The mesenterium between the caecum and the part of the ileum that is closest to the caecum shall be torn and the ileocaecal lymph nodes are presented at the surface of the torn-open area. Without a knife, but with gloved fingers, the lymph nodes shall be bluntly ‘harvested’ from such opened mesenterium if individual lymph nodes are collected. The lymph nodes or the aggregate shall be placed in a plastic bag which is marked with date, time, slaughterhouse identification and sample identification code.

3. 
Samples shall be sent within 36 hours by express mail or courier and shall reach the laboratory no later than 72 hours following sampling. Samples arriving more than 72 hours following sampling shall be discarded unless the analysis is initiated within 96 hours following sampling and the cold chain has not been interrupted.

4. 
Analysis and serotyping of samples shall take place at the national reference laboratory (NRL). Where the NRL does not have the capacity to perform all analyses or if it is not the laboratory that performs detection routinely, the competent authorities may decide to designate a limited number of other laboratories involved in official controls of Salmonella to perform the analyses.

Those laboratories must have proven experience of using the required detection method and have a quality assurance system complying with ISO standard 17025 and be subject to the supervision of the NRL.

At the laboratory, samples shall be kept refrigerated until bacteriological examination, which shall be carried out within 24 hours following receipt of the samples so that analysis is initiated no later than 96 hours following the time of collection of the samples.
 4.1. 
Lymph nodes shall be surface de-contaminated before analysis by dipping into absolute alcohol and drying by air.

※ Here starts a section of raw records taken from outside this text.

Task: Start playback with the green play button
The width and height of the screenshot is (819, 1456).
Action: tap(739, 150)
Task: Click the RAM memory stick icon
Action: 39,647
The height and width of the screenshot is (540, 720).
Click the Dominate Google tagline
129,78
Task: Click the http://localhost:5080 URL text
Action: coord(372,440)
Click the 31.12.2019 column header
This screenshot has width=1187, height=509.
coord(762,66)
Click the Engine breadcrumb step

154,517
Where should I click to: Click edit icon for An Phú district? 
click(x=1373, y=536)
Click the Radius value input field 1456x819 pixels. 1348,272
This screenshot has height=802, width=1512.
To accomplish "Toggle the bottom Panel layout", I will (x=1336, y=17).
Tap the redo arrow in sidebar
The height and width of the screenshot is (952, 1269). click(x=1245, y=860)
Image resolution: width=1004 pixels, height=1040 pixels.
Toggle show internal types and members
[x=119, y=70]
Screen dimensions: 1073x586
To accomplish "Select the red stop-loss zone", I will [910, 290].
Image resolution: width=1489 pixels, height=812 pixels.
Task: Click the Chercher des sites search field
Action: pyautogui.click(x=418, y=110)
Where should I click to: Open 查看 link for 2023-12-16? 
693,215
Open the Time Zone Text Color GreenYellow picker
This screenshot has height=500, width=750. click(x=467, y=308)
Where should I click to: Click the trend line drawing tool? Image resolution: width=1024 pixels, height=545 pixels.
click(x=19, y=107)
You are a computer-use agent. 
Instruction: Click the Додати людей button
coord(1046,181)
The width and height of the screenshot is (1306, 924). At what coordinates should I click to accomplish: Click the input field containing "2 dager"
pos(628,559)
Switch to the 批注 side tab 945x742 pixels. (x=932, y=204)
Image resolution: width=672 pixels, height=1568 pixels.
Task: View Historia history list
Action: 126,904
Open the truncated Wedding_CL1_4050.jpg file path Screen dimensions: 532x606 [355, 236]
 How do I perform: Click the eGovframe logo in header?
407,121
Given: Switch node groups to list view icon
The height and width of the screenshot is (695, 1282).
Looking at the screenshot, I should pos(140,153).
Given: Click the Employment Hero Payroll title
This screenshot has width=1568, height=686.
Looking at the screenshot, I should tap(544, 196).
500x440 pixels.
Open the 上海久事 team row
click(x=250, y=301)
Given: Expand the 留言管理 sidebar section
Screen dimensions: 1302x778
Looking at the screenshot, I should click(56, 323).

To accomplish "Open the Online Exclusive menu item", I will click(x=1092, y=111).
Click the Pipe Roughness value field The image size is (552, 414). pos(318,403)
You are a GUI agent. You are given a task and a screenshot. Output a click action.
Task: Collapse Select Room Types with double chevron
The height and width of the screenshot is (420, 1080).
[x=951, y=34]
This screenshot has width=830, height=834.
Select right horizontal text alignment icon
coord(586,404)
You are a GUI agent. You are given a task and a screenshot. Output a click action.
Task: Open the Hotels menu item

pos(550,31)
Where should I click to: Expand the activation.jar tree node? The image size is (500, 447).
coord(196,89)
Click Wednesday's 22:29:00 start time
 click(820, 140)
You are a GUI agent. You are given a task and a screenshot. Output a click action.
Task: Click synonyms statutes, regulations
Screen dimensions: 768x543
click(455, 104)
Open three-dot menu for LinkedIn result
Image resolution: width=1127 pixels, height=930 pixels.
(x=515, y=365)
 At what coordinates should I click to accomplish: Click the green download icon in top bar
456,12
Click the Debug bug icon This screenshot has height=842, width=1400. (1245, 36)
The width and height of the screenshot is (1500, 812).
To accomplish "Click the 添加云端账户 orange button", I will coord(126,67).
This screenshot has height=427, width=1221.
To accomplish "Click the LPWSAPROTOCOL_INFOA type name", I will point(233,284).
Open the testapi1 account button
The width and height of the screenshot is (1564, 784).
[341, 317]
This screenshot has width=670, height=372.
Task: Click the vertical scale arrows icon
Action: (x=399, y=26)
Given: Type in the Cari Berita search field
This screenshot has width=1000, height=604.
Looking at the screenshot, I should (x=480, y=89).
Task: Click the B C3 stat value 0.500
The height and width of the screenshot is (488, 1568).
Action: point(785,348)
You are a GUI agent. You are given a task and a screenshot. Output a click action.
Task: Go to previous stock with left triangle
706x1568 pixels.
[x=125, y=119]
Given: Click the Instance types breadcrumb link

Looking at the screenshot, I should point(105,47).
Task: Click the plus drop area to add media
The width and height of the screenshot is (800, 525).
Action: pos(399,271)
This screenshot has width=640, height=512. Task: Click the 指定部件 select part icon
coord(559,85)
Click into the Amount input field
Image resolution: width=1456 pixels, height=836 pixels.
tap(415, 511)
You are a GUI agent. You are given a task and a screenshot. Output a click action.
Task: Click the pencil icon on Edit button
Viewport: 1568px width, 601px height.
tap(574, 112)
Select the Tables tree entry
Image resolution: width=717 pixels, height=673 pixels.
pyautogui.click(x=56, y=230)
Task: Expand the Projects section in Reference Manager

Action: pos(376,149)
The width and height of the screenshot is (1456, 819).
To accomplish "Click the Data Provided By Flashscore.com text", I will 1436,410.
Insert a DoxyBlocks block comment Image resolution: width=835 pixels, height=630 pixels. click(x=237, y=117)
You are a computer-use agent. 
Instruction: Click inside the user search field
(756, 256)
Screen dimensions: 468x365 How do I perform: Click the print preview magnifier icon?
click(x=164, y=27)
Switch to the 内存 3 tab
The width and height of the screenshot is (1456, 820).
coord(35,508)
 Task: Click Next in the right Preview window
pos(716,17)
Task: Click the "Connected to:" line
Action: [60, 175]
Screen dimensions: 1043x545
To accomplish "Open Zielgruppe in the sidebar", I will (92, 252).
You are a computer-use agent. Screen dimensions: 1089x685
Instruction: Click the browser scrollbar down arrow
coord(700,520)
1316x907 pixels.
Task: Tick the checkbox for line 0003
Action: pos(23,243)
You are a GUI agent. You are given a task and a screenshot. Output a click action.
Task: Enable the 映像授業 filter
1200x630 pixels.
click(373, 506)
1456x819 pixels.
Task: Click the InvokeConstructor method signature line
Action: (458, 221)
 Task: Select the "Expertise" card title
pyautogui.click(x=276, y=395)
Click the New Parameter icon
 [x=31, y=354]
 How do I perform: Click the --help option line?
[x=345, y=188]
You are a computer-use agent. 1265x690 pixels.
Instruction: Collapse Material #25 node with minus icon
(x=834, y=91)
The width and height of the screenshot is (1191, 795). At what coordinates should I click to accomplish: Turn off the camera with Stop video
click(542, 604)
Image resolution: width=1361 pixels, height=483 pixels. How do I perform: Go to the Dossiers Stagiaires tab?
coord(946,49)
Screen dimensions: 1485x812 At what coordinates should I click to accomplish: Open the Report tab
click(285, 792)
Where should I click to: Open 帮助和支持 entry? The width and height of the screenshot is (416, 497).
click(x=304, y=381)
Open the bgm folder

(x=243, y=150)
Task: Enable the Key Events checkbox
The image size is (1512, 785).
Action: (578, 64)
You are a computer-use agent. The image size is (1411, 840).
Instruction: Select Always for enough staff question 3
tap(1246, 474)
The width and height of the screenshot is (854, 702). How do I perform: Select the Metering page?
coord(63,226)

All lymph nodes shall be pooled and closed in a plastic bag and banged with a hammer or by similar means on the plastic bag smashing the lymph nodes.

The homogenized lymph nodes shall be weighed and placed in a sterile container with pre-warmed buffered peptone water (BPW) in dilution 1:10. Containers shall be incubated for a total of (18 ± 2) hours at (37 ± 1) °C.
 4.2. 
The method recommended by the Community Reference Laboratory (CRL) for Salmonella in Bilthoven, the Netherlands, shall be used.

That method is described in the current version of draft Annex D of ISO 6579:2002: ‘Detection of Salmonella spp. in animal faeces and in samples of the primary production stage’. In this method, the modified semi-solid Rappaport-Vassiladis (MSRV) medium shall be used as the single selective enrichment medium.
 4.3. 
All strains isolated and confirmed as Salmonella spp. shall be serotyped according to the Kaufmann-White scheme.

For quality assurance, 16 typable strains and 16 non-typable isolates shall be sent to the CRL. If less strains have been isolated, all shall be sent.
 4.4. 
In the case where isolates of Salmonella serovar Typhimurium and Salmonella serovar Enteritidis are phage typed (optional), the methods described by WHO reference centre for phage typing of Salmonella of the Health Protection Agency (HPA), Colindale, UK, shall be used.
 4.5. 
In the case of testing for anti-microbial susceptibility (optional), a validated and controlled method for testing shall be used, such as those recommended by the National Committee for Clinical Laboratory Standards (NCCLS, since 1st of January 2005: ‘Clinical and Laboratory Standards Institute’ — CLSI).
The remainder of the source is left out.